Cost control remains focus for Telecom

Telecom remained on track to deliver a second-half operating profit of about $560 million, acting chief executive Chris Quin said yesterday.

During the three months ended March, there was an increase in competitive activity in the fixed line and mobile markets.

However, despite increased competition, Telecom remained focused on reducing costs and that allowed the company to deliver operating earnings profit guidance as planned.

"Competitors have been very active with a variety of new offers, which has increased customer churn. We are firmly focused on responding and improving customer retention."

As an example, Telecom had increased data caps on broadband plans, he said.

In the mobile market, Telecom was concentrating on growing its post-paid connections and it was seeing a continuing decline in its prepaid customer base before the expected shutdown of the CDMA network in July.

Management expected to deliver second-half reported earnings near the top of the $160 million to $190 million guidance range, Mr Quin said.

Net financing costs were lower than expected and that would help Telecom finish near the top of the range.

The fall in financing costs related to additional finance lease income following the demerger which would continue into the future.

Telecom also expected second-half capital expenditure to be near the top end of the $190 million to $220 million range.

Telecom had previously announced it intended delisting its American Depository Receipts (ADRs) from the New York Stock Exchange and chief financial officer Nick Olson noted its shares and ADRs would not be listed or quoted on another national securities exchange in the United States.

The last day of trading for Telecom's ADRs was expected to be July 9, with the delisting expected to become effective on July 19.

The delisting would reduce administration costs and complexity associated with the NYSE listing, he said.

ADRs made up 15% of Telecom's listed shares and the company would retain an ADR programme in the US on the over-the-counter (OTC) market to enable investors to trade their ADRs.

Trading on the OTC market was expected to start on July 10. The company's shares would remain listed and traded on the NZX and ASX.

"We are leaving no stone unturned in our drive to reduce costs and complexity and delisting from the NYSE is a logical step in this process.

"We remain committed to our US investor base and will retain high standards of corporate governance and continue to provide comprehensive and transparent financial reporting," Mr Olsen said.

Harbour Asset Management managing director Andrew Bascand said Telecom had provided returns to investors of 50% in the past year.
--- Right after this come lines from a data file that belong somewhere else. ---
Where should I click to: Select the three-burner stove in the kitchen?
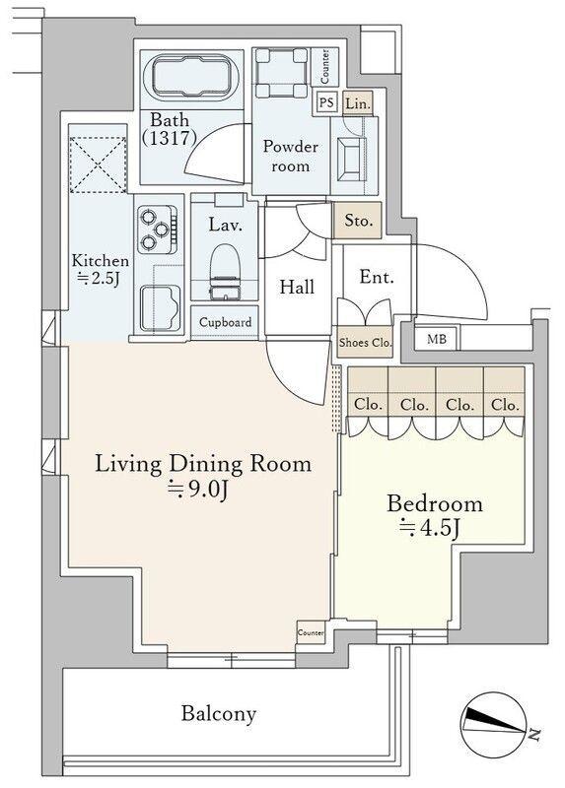tap(158, 230)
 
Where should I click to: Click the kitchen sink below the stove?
tap(160, 308)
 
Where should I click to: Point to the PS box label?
tap(326, 102)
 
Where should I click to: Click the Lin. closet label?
tap(358, 103)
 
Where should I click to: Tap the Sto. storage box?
tap(357, 220)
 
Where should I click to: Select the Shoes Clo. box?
tap(365, 342)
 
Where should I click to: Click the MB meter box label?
tap(436, 339)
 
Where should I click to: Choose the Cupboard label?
tap(225, 322)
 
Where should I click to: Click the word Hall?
tap(297, 287)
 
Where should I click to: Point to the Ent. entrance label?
tap(377, 277)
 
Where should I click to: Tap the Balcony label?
tap(219, 713)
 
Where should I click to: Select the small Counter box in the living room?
tap(311, 632)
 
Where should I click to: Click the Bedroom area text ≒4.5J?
tap(429, 527)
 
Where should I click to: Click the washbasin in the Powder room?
tap(351, 156)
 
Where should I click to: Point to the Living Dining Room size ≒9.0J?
tap(198, 488)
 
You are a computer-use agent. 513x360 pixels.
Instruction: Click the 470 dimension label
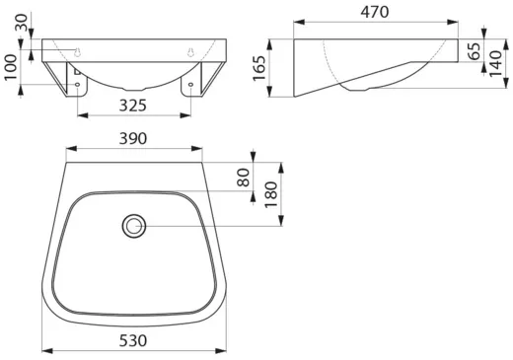[375, 13]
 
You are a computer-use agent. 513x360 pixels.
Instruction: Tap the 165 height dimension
[259, 68]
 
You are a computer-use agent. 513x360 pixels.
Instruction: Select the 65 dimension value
[474, 51]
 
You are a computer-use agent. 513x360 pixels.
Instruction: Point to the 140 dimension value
[496, 64]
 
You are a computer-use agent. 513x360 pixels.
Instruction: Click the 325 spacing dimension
[133, 106]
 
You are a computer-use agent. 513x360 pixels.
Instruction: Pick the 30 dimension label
[22, 23]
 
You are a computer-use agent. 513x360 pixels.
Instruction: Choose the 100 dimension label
[11, 67]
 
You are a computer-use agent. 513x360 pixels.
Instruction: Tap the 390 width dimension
[133, 138]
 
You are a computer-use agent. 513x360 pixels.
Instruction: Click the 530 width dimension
[133, 340]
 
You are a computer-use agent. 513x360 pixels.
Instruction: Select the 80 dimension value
[244, 178]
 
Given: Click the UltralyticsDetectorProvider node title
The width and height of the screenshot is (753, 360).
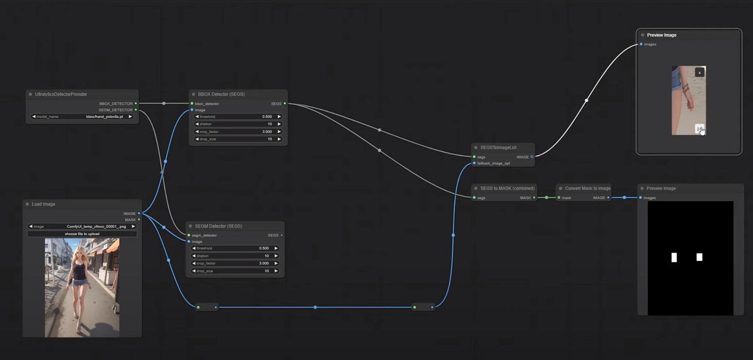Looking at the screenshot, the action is coord(61,94).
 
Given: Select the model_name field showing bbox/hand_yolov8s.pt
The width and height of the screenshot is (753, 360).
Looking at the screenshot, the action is coord(82,117).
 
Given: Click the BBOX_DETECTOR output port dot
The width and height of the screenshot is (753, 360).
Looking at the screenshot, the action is coord(136,104).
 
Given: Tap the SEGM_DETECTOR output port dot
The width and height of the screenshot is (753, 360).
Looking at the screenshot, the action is coord(136,110).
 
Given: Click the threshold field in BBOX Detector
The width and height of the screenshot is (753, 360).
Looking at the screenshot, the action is coord(238,117).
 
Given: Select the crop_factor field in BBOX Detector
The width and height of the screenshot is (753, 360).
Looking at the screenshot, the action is coord(238,132).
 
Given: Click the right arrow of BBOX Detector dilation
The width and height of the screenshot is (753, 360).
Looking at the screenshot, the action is coord(279,124).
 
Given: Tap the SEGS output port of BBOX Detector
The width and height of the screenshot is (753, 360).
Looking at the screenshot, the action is coord(285,104).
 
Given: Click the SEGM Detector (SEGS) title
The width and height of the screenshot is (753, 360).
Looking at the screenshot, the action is coord(218,226).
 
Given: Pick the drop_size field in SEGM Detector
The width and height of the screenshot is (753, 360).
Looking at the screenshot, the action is coord(235,271).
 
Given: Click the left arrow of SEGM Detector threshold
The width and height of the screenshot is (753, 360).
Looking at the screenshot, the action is coord(194,249).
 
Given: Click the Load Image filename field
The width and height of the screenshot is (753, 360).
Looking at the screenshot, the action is coord(82,227).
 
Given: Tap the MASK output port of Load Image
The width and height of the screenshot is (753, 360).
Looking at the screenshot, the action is coord(139,220).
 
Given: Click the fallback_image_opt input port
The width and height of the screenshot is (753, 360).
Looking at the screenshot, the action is coord(474,163).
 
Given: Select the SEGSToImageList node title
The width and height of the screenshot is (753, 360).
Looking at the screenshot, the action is coord(498,148).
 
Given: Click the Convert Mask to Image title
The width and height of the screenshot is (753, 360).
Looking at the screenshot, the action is coord(587,188).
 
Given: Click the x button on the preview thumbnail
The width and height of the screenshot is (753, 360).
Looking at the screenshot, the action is coord(700,73).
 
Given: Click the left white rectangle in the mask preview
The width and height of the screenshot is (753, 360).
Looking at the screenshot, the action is coord(674,257).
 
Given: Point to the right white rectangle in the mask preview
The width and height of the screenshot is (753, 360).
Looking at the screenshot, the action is coord(699,257).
About 10% of the return had been through dividends.

Telecom's current forecast dividend yield had fallen significantly as the price had lifted.

Consensus forecasts had a dividend of 16c or 17c for the next 12 months, he said.

"The market recognised value in the demerger between Telecom and Chorus, with the subsequent buy-back attracting global fund buying."

Telecom was now trading well above the consensus of analysts' discounted cash flow valuations and price targets.

According to UBS, Telecom was trading at a 30% premium to global telcos on a price to cash flow basis.

Several analysts had recently lowered their recommendations and Mr Bascand believed global buying from yield investors or those attracted to the buy-back might dissipate.

"Despite a significant focus on cost-out, it is hard to see Telecom growing profit in the next five years as the roll-out of the ultrafast broadband provides significant competition."

High yields alone might not sustain investor interest, he said.